Walhi news, Palu, Front Penyelamat Kedaulatan Rakyat (FPKR), mendesak Pemerintah untuk mecabut seluruh Izin Usaha Pertambangan (IUP) yang ada di Kabupaten Tojo Una – una. Hal demikian disampaikan Ican Zar, koordinator lapangan aksi saat menyampaikan orasinya dalam aksi unjuk rasa yang digelar di depan Polda Sulawesi Tengah, Selasa (08/10/2013).
Sebelum unjuk rasa dimulai, Ridwan (55)
salah satu warga Desa Podi, yang ditemui di Jalan Setia Budi, mengungkapkan,
tujuan dari aksi tersebut adalah, mendesak PT. Artaindo Jaya Abadi (AJA) agar
segera menghentikan aktivitasnya pasalnya, sejak PT AJA beroperasi, Karena desa
Podi adalah salah satu daerah rawan Banjir di Daerah Kabupaten.
“Desa Podi adalah salah satu daerah rawan
banjir, jika PT AJA terus beroperasi didaerah itu, maka bencana banjir yang
kami alami tidak akan pernah berhenti,” jelasnya.

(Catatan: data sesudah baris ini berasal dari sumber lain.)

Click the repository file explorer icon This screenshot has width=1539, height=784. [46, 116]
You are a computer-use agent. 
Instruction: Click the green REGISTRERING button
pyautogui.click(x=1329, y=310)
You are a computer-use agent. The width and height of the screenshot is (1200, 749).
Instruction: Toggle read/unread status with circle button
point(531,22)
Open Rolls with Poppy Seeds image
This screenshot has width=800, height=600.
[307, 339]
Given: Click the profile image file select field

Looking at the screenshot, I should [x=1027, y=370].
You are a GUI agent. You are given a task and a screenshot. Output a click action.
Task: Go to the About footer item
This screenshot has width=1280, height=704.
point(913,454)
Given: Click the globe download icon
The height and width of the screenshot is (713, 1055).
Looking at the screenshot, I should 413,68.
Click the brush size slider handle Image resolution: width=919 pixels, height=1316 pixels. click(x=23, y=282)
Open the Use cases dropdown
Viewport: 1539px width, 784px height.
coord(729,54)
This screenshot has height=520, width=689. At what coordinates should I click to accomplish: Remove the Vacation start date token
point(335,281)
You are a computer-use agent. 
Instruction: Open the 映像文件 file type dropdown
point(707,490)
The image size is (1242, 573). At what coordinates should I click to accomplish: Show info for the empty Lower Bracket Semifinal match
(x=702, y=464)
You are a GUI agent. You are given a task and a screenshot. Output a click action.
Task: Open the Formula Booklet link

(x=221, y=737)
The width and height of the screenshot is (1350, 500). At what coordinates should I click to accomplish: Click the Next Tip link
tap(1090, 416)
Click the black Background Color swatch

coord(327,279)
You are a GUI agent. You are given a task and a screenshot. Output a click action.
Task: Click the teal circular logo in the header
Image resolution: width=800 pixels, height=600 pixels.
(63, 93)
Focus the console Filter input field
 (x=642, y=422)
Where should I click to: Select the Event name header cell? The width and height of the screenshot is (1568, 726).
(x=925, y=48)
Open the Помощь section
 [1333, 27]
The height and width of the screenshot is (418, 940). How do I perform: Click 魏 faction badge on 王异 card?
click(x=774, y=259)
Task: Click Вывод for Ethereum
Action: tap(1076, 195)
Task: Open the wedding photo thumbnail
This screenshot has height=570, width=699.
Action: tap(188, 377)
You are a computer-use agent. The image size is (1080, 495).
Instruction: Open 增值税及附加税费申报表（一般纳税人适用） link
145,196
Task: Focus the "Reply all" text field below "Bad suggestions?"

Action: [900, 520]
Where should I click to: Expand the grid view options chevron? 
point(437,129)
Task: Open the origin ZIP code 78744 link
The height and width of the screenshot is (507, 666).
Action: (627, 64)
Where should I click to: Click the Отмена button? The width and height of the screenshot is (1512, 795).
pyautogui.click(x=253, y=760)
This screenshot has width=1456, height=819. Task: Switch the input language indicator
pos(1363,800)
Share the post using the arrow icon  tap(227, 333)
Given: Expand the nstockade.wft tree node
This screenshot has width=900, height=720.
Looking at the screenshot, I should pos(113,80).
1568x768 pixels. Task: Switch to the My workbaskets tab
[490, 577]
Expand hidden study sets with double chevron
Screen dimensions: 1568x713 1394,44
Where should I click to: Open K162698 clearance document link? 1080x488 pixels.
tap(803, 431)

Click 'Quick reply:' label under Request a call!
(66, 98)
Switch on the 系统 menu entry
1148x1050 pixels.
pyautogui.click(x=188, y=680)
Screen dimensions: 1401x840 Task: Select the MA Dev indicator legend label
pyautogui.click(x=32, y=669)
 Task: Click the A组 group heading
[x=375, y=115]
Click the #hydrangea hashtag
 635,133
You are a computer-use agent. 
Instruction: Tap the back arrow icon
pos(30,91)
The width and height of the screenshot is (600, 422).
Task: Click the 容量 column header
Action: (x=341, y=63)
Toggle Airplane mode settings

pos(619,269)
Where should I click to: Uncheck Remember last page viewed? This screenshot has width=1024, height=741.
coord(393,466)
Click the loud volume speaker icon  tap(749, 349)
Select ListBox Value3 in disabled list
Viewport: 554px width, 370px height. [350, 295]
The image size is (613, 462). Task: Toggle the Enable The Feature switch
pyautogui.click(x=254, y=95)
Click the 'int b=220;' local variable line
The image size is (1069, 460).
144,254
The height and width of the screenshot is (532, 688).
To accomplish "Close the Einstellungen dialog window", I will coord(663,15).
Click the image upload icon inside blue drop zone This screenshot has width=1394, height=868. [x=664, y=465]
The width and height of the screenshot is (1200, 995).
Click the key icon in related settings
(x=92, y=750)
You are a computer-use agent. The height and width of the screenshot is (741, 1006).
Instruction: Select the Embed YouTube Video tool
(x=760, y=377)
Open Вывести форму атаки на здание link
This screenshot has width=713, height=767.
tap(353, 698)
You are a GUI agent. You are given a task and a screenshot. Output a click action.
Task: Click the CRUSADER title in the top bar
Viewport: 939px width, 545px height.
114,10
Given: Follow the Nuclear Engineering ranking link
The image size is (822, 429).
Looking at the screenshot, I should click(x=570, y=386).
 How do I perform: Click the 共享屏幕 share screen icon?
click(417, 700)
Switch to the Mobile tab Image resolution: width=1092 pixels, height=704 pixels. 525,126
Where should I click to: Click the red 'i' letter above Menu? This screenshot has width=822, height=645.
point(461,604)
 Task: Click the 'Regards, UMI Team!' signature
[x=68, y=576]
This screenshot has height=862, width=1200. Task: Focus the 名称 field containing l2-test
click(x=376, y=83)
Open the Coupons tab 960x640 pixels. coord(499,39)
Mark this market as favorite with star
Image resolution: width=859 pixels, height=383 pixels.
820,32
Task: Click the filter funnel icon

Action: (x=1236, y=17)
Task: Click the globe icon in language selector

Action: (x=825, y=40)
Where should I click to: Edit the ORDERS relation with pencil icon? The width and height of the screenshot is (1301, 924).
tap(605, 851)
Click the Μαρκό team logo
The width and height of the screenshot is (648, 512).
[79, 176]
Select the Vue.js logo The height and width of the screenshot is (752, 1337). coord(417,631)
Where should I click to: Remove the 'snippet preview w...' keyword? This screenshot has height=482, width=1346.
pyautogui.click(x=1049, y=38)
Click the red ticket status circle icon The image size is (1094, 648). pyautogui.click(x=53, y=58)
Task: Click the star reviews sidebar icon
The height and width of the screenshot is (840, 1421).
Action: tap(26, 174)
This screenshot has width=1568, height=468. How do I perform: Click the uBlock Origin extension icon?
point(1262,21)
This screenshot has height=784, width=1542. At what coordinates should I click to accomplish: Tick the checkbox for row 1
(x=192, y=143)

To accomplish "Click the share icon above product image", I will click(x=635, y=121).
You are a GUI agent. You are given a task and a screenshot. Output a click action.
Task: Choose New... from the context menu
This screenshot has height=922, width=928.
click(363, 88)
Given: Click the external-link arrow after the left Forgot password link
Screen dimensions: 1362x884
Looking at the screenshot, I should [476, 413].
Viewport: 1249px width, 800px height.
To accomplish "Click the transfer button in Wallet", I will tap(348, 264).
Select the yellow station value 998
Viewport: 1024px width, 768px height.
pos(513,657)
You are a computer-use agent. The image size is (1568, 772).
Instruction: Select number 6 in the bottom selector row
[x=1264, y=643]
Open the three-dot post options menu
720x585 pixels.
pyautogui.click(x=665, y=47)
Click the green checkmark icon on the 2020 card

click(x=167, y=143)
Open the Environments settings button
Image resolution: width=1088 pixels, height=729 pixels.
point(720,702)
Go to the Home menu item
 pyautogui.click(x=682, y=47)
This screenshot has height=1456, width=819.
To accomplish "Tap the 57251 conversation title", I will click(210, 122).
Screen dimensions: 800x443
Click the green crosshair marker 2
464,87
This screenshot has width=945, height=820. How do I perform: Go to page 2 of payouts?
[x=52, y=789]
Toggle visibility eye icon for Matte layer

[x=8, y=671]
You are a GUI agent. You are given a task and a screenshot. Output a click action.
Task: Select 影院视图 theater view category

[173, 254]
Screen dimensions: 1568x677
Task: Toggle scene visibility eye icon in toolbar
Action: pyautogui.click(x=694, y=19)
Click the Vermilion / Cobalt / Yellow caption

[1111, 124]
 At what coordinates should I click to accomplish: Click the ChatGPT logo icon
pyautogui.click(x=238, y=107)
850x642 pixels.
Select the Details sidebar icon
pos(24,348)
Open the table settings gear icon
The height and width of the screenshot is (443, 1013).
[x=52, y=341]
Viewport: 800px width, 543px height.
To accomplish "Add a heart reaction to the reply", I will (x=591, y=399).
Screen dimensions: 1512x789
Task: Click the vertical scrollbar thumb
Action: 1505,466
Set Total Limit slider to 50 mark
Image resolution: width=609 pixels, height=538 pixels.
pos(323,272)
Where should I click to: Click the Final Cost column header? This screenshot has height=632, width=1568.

Menurut dia, sebelum perusahaan tersebut
beroperasi, pihak Kepolisian, sudah pernah melakukan upaya penyegelan, anehnya,
perusahaan tersebut hingga saat ini masih terus melakukan aktivitas. ”
Ada apa ini? Sudah pernah dilakukan penyegelan sebagai bentuk larangan untuk PT
AJA untuk tidak beroperasi, tapi masih saja terus beroperasi diaerah itu,” tegasnya.
Padahal lanjut dia, sudah banyak kerugian
yang dialami oleh warga Podi akibat eksploitasi perusahaan tambang, mulai dari
kerusakan alam, pencemaran lingkungan sekitar, kerusakan lahan pertanian dan
perkebunan warga.
“Desa Podi adalah Desa yang kaya akan
sumber daya alamnya. Hutannya kaya dengan berbagai macam produk yang
dihasilkan, berupa hasil hutan kayu yang meliputi berbagai macam produk seperti
rotan, damar. Dan komoditi itulah yang menjadi sumber mata pencaharian
masyarakat setempat untuk menggantungkan keberlangsungan hidupnya,” urainya.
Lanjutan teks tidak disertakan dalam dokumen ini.